▶ Exercise instructions: In this exercise, return only the lines that run from the line with "The height and width of the screenshot is (595, 1005)." to the end of the entries below, both included. Pictures are not copied.

─── Exercise data ───

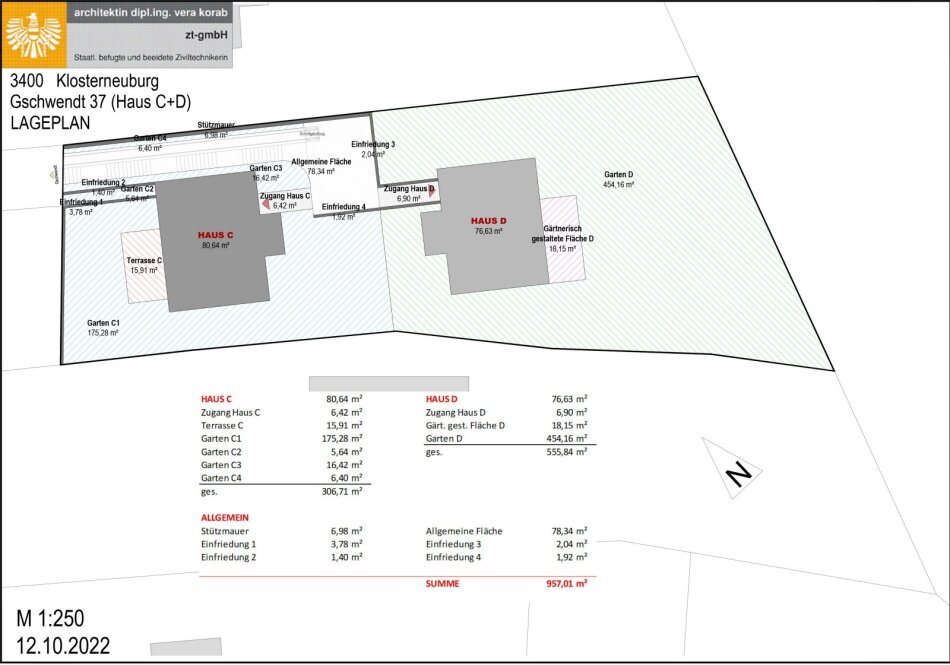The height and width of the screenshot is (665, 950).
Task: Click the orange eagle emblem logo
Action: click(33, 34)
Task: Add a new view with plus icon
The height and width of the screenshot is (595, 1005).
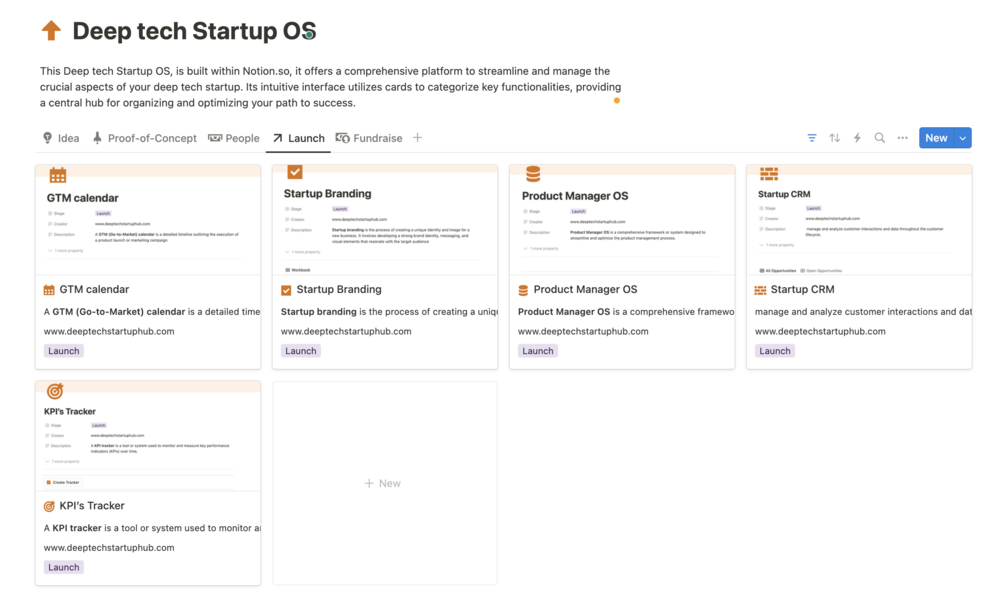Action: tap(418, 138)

───

▶ Result for this exercise:
The height and width of the screenshot is (595, 1005).
Action: tap(418, 138)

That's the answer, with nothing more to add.